PROBLEM STATEMENT >>
Please set down only the lines below starting with the line with "At what coordinates should I click to accomplish: Click" and going on through the line with "Screen dimensions: 1206x980", verbatim and without pictures.

DATASET >>
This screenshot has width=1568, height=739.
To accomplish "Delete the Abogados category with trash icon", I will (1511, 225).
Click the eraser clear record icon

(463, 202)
...
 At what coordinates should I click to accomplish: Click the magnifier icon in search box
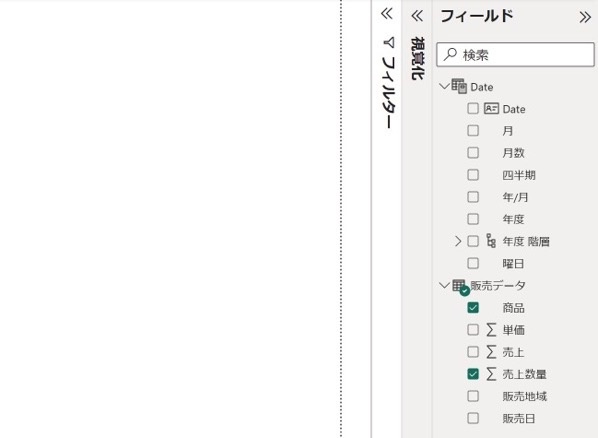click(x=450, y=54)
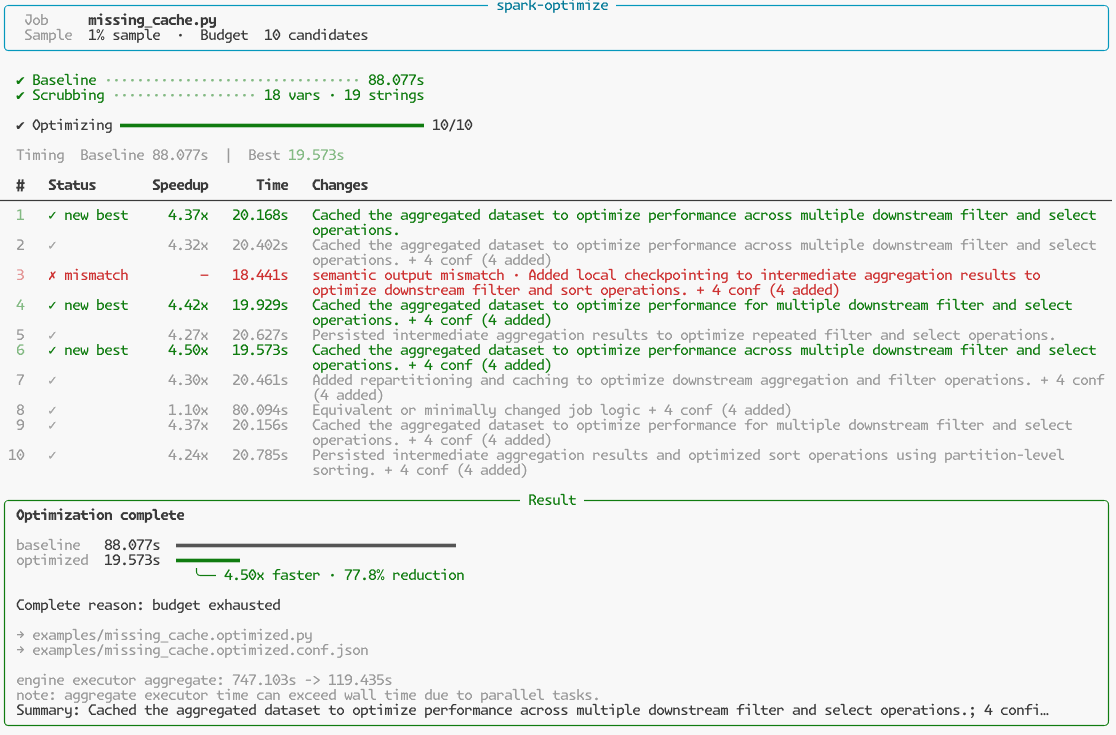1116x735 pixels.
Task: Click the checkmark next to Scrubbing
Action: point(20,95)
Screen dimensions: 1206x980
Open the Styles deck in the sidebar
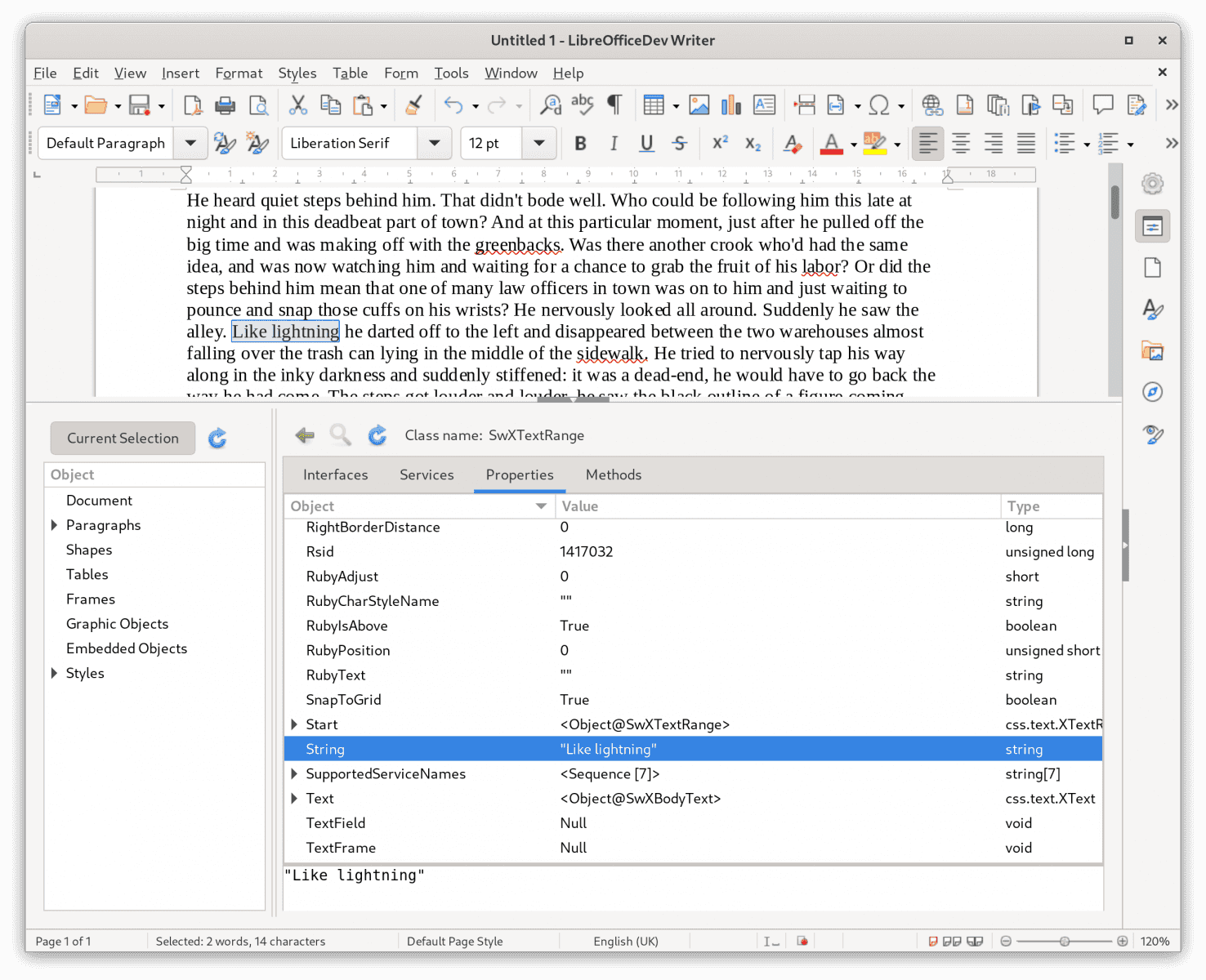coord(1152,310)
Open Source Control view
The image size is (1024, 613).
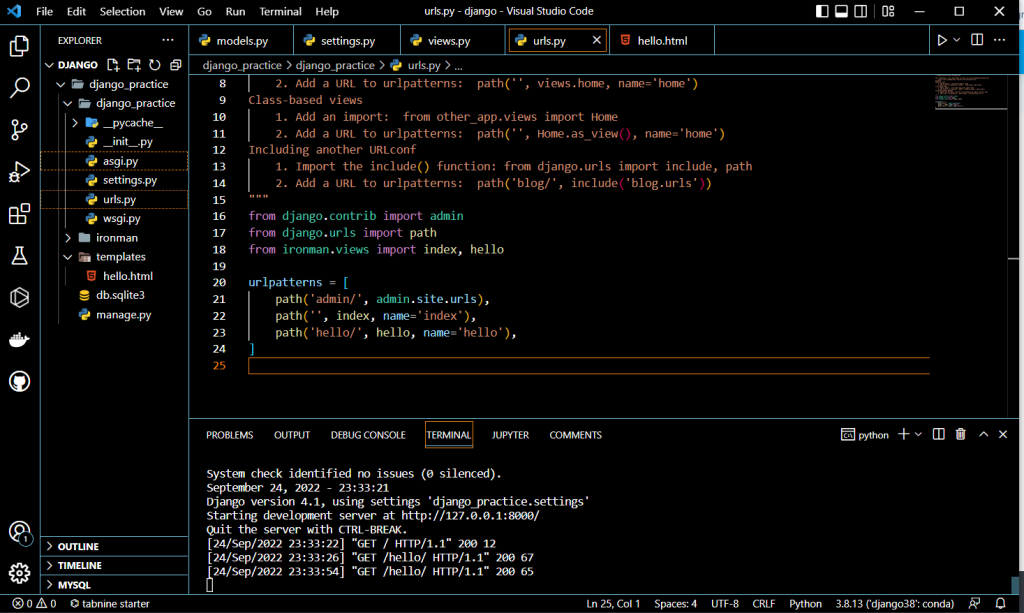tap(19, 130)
...
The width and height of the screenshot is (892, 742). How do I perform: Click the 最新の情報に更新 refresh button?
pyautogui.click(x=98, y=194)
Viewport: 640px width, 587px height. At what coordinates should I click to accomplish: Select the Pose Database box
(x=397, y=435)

TASK RESPONSE >>
 At what coordinates should I click to accomplish: Click the magnifier icon in search box
click(x=450, y=54)
1116x735 pixels.
Task: Click the checkmark next to Scrubbing
Action: point(20,95)
Screen dimensions: 1206x980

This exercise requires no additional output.